7900xtx amdgpu: [gfxhub] page fault - GCVM_L2_PROTECTION_FAULT_STATUS - complete system freezes
Brief summary of the problem:
I've been having this issue for months now. For me, they started to happen mid September, and now across three different amd 7000 series gpu's. two 7900xt's and now a 7900xtx. From July to early September I had no issues with my original 7900xt. After getting this issue, unsure if it was hardware or not, I replaced it with another, new, 7900xt. Same issue. Frustrated, I decided to buy a 7900xtx two weeks ago, and unfortunately, same issue. AMDGPU crashes that lead to complete, system freezes. During this entire process, not only have I gone through three different GPU's, but I also pretty much rebuilt this computer. I changed the CPU, motherboard, ram, power supply, and even sound cards. I reinstalled arch too many times to count. I always switched from using Gnome on Wayland to KDE on X11. I really do not believe this is a hardware issue. Considering, from my testing on Windows 11, things have worked great.
Hardware description:
- CPU: 13th Gen Intel(R) Core(TM) i9-13900K
- GPU: 03:00.0 VGA compatible controller [0300]: Advanced Micro Devices, Inc. [AMD/ATI] Navi 31 [Radeon RX 7900 XT/7900 XTX] [1002:744c] (rev c8)
- System Memory: 64GB DDR5 6000MHZ
- Display(s): Samsung Electric Company LS32CG51x
- Type of Display Connection: DP
System information:
- Distro name and Version: Arch Linux
- Kernel version: Linux linux64 6.6.7-arch1-1
- AMD official driver version: N/A
How to reproduce the issue:
Simply playing a game. No particular game. Games that I have played that have caused these crashes have been Warcraft 3 Reforged, World of Warcraft Classic, Starfield, Cyberpunk 2077, Satisfactory, and Atomic Heart. Which have been the only games I have played. Sometimes these crashes happen within 30 minutes of play time, to hours later. The recent crash, today, took 7 hours of playing World of Warcraft Classic nonstop for it to happen.

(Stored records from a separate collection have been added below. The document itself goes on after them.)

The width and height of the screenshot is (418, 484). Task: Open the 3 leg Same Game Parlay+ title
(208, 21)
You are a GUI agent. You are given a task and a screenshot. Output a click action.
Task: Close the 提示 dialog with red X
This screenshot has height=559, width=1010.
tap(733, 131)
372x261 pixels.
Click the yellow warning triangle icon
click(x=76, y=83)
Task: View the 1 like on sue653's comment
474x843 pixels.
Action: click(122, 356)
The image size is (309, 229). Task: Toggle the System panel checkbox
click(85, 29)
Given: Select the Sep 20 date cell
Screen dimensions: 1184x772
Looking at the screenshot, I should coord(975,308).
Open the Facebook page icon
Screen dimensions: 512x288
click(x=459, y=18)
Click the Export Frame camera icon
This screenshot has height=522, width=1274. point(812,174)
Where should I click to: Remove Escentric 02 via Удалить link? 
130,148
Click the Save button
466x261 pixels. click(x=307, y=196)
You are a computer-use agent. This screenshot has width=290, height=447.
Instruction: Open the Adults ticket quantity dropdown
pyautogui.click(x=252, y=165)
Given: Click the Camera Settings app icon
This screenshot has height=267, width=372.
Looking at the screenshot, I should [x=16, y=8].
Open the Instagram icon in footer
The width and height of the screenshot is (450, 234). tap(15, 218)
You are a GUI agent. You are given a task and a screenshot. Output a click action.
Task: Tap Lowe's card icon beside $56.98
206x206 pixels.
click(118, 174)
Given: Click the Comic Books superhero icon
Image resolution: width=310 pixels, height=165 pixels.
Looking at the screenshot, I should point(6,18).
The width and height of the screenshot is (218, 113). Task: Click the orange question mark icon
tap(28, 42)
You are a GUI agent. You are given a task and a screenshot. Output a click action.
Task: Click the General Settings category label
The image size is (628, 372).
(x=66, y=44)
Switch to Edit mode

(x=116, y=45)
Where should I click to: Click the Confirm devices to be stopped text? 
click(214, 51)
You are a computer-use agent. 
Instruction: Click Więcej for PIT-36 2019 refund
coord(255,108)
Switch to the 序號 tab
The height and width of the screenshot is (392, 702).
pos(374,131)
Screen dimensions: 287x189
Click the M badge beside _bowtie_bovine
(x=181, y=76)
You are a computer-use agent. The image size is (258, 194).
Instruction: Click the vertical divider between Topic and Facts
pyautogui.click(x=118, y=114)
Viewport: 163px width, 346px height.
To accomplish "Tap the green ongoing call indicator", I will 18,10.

The crash comes in two forms which I separate as "hard crash" and "soft crash." The hard crash is an instant crash. The entire screen freezes, typically, but not always, the screen will flash black for a split second, and come back to a frozen image. Other times, its just solid black screen. The mouse and keyboard become unresponsive. Even if i unplug and plug them back in, they don't work. I press the caps lock key, its led light on the keyboard doesn't even turn on. This time, I actually did have audio playing in the background, a YouTube video, and it was actually still playing. This was the first time I had a crash when I was playing audio in the background. So its not a complete system freeze, but its hard enough where I lose mouse and keyboard functionality along with the screen itself.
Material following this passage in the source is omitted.